In the video Die blaue Lagune IV (2004), nothing remains of these desires and visions either. Devoid of any emotion, almost with lethargy, the camera passes over the prototypes of a stereotypical, ideal lifestyle, thereby adjusting to their uniformity: one well-kept detached house after the other, each one equally well-kept and fenced in, with no car to be seen, no person, no dog, no bird. This makes the seemingly innocuous drive through this uninhabited settlement both uncanny and endless. Caught in this loop with her song Blue Lagoon, Laurie Anderson dreams of a perfect place and a real home. In another video, Die blaue Lagune III (1999/2004), the camera circles through the interiors of the Lagune prefabs, showing one tidy space after the other, each one more tasteless than the preceding one. As each turn of the camera reveals more postmodernist monstrosities, hope fades away.

In all of his works Hammerstiel points out the discrepancies between what is real and what appears to be so, albeit not by dramatising them but by adding a punchline.

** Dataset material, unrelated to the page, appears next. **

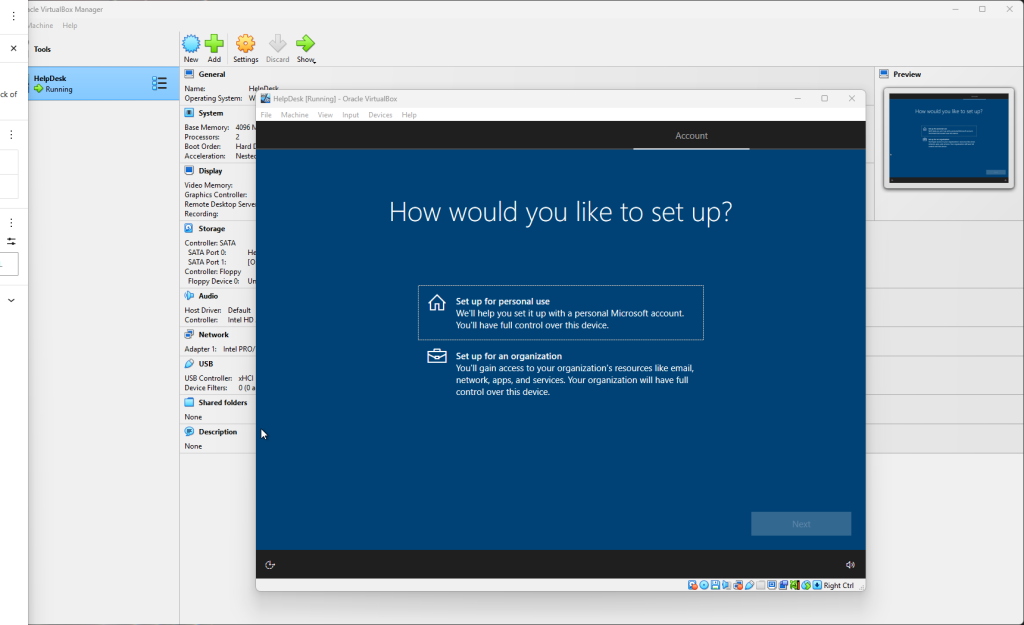Screen dimensions: 1024x625
Task: Open the HelpDesk machine tools list icon
Action: tap(159, 83)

He omits manipulative elements and embellishing subtexts, leaving what the intended use may be to the imagination and omitting the manufacturer's instructions. Or he reveals an aspect of the objects that is usually kept secret from buyers: in Yucca II (2004), he shows an entire army of standardised yuccas and attaches labels showing the conditions under which they are produced.

At first, these transformations are sometimes open to misunderstanding or at least to interpretation without entirely denying the ideal nature of the objects. Hammerstiel's works are equivocal in the same sense as irony is: like irony, they make equivocal statements, showing something only to contradict it later. They challenge viewers to grasp and penetrate their ambiguity and leave it to them to understand or misunderstand. Since they are so close to being serious, they are unsettling and yet their critical potential is reinforced. For irony unmasks any attempt of suggestion without ridiculing it. It comments on a given situation and renders it more precise, for what is said or shown also means the contrary.

  1. Upon defending their Barbie doll, officials at Mattel argue that those who criticise have not understood how it is only about beauty "in our elsewhere rather sober world". See Wunschlos unglücklich – Alles über Konsum, edited by Alexander Meschnig and Mathias Stuhr, Hamburg 2005, p. 109.
  2. Günther Selichar, Photography remixed. Über den Restwert (in) der Fotografie, in Rethinking Photography, edited by Ruth Horak, Salzburg 2003, p. 251.
  3. Boris Groys, Banalität ohne Ausweg ist extrem romantisch, in Kunstforum 174/2005, pp. 380–384.